*THE PROBLEM*
Where a line contains "Instruction: Click the word", start there and write out that line and each one after it, word for word, through the final line of the entries; add nothing else.
LISTED ENTRIES START
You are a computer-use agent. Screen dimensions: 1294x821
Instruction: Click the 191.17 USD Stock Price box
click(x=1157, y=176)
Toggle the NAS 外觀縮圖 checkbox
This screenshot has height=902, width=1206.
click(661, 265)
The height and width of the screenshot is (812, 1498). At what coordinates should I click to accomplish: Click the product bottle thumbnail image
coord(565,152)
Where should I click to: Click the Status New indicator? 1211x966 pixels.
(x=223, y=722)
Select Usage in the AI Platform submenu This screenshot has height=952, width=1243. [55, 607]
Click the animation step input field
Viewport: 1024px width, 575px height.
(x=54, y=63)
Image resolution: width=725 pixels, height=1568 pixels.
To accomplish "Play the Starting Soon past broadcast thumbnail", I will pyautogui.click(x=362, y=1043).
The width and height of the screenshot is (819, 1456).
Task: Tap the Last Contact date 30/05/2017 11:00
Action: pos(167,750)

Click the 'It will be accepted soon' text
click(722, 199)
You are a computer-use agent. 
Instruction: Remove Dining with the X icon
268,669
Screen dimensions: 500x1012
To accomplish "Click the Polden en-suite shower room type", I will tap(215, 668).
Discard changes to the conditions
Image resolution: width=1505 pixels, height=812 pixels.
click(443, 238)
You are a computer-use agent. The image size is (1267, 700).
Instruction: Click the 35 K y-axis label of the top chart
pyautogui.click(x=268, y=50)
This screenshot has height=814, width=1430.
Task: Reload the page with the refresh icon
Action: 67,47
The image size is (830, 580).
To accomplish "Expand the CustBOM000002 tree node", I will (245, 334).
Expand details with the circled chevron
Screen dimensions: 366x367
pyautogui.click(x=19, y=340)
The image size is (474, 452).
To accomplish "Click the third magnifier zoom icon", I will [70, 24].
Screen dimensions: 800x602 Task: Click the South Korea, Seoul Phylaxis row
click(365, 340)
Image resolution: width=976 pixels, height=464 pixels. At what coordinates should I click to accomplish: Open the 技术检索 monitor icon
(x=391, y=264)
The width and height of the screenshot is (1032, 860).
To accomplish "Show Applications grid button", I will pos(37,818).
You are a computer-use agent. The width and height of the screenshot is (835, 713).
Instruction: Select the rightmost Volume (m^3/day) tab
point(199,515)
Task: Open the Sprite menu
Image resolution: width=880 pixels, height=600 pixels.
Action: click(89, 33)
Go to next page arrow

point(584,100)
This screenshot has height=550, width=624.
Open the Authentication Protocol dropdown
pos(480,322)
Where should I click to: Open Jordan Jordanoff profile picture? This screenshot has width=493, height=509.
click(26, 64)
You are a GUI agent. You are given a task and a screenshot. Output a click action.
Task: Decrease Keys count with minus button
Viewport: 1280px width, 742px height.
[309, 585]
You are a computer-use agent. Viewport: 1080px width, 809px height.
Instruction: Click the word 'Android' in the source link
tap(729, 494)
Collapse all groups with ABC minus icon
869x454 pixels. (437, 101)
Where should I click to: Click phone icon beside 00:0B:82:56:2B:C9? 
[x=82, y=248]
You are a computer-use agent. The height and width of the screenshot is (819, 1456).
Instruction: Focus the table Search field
LISTED ENTRIES END
*SOLUTION TO THE PROBLEM*
Instruction: Click the word 'Android' in the source link
tap(729, 494)
Collapse all groups with ABC minus icon
869x454 pixels. (437, 101)
Where should I click to: Click phone icon beside 00:0B:82:56:2B:C9? 
[x=82, y=248]
You are a computer-use agent. The height and width of the screenshot is (819, 1456).
Instruction: Focus the table Search field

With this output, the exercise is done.